■ Task to complete
Below are some records; return all of them exactly as they are.

■ Information supplied
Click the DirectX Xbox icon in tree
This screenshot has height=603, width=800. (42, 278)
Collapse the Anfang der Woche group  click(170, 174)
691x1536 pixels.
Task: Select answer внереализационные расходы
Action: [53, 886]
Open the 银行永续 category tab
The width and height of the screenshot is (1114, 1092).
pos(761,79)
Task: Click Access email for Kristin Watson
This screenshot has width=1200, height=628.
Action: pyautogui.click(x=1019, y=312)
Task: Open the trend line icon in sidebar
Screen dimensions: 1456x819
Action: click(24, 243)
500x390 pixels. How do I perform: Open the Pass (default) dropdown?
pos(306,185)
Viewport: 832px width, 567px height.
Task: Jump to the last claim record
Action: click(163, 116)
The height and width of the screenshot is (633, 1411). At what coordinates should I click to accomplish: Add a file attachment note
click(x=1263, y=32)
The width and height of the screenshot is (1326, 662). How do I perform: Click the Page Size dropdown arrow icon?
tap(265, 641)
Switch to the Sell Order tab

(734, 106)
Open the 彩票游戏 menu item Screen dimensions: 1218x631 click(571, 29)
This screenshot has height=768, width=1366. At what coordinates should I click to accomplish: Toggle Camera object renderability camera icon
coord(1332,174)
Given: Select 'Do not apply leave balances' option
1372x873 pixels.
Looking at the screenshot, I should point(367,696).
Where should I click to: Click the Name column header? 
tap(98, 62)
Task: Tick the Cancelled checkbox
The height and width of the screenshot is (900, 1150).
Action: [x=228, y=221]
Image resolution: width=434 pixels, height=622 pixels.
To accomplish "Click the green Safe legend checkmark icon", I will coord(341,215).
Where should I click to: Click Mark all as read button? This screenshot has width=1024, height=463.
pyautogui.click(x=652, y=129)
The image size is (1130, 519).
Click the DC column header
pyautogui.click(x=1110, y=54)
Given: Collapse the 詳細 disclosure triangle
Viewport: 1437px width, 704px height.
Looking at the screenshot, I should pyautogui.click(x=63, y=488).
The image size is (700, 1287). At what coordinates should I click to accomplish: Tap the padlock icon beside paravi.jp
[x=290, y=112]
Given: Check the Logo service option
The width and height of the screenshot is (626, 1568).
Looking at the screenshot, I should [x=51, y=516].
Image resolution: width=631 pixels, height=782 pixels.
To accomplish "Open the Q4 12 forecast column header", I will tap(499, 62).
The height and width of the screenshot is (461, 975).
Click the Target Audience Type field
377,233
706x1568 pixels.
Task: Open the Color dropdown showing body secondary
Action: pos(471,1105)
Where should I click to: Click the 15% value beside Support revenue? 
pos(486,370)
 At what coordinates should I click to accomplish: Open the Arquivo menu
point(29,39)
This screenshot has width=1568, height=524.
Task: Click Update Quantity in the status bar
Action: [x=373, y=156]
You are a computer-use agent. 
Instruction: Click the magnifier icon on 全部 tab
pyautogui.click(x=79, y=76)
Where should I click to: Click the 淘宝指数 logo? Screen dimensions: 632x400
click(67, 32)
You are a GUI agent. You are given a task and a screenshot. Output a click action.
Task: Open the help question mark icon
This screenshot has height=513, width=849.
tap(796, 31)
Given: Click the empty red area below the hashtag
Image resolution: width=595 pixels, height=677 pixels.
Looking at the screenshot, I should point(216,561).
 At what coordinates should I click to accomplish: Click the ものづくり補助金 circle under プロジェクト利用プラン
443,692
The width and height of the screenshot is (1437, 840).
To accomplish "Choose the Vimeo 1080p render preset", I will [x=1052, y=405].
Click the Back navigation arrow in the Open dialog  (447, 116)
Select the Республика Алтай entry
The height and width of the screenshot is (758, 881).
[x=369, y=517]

■ Written solution
Click the DirectX Xbox icon in tree
This screenshot has height=603, width=800. (42, 278)
Collapse the Anfang der Woche group  click(170, 174)
691x1536 pixels.
Task: Select answer внереализационные расходы
Action: [53, 886]
Open the 银行永续 category tab
The width and height of the screenshot is (1114, 1092).
pos(761,79)
Task: Click Access email for Kristin Watson
This screenshot has width=1200, height=628.
Action: pyautogui.click(x=1019, y=312)
Task: Open the trend line icon in sidebar
Screen dimensions: 1456x819
Action: click(24, 243)
500x390 pixels. How do I perform: Open the Pass (default) dropdown?
pos(306,185)
Viewport: 832px width, 567px height.
Task: Jump to the last claim record
Action: click(163, 116)
The height and width of the screenshot is (633, 1411). At what coordinates should I click to accomplish: Add a file attachment note
click(x=1263, y=32)
The width and height of the screenshot is (1326, 662). How do I perform: Click the Page Size dropdown arrow icon?
tap(265, 641)
Switch to the Sell Order tab

(734, 106)
Open the 彩票游戏 menu item Screen dimensions: 1218x631 click(571, 29)
This screenshot has height=768, width=1366. At what coordinates should I click to accomplish: Toggle Camera object renderability camera icon
coord(1332,174)
Given: Select 'Do not apply leave balances' option
1372x873 pixels.
Looking at the screenshot, I should point(367,696).
Where should I click to: Click the Name column header? 
tap(98, 62)
Task: Tick the Cancelled checkbox
The height and width of the screenshot is (900, 1150).
Action: [x=228, y=221]
Image resolution: width=434 pixels, height=622 pixels.
To accomplish "Click the green Safe legend checkmark icon", I will coord(341,215).
Where should I click to: Click Mark all as read button? This screenshot has width=1024, height=463.
pyautogui.click(x=652, y=129)
The image size is (1130, 519).
Click the DC column header
pyautogui.click(x=1110, y=54)
Given: Collapse the 詳細 disclosure triangle
Viewport: 1437px width, 704px height.
Looking at the screenshot, I should pyautogui.click(x=63, y=488).
The image size is (700, 1287). At what coordinates should I click to accomplish: Tap the padlock icon beside paravi.jp
[x=290, y=112]
Given: Check the Logo service option
The width and height of the screenshot is (626, 1568).
Looking at the screenshot, I should [x=51, y=516].
Image resolution: width=631 pixels, height=782 pixels.
To accomplish "Open the Q4 12 forecast column header", I will tap(499, 62).
The height and width of the screenshot is (461, 975).
Click the Target Audience Type field
377,233
706x1568 pixels.
Task: Open the Color dropdown showing body secondary
Action: pos(471,1105)
Where should I click to: Click the 15% value beside Support revenue? 
pos(486,370)
 At what coordinates should I click to accomplish: Open the Arquivo menu
point(29,39)
This screenshot has width=1568, height=524.
Task: Click Update Quantity in the status bar
Action: [x=373, y=156]
You are a computer-use agent. 
Instruction: Click the magnifier icon on 全部 tab
pyautogui.click(x=79, y=76)
Where should I click to: Click the 淘宝指数 logo? Screen dimensions: 632x400
click(67, 32)
You are a GUI agent. You are given a task and a screenshot. Output a click action.
Task: Open the help question mark icon
This screenshot has height=513, width=849.
tap(796, 31)
Given: Click the empty red area below the hashtag
Image resolution: width=595 pixels, height=677 pixels.
Looking at the screenshot, I should point(216,561).
 At what coordinates should I click to accomplish: Click the ものづくり補助金 circle under プロジェクト利用プラン
443,692
The width and height of the screenshot is (1437, 840).
To accomplish "Choose the Vimeo 1080p render preset", I will [x=1052, y=405].
Click the Back navigation arrow in the Open dialog  (447, 116)
Select the Республика Алтай entry
The height and width of the screenshot is (758, 881).
[x=369, y=517]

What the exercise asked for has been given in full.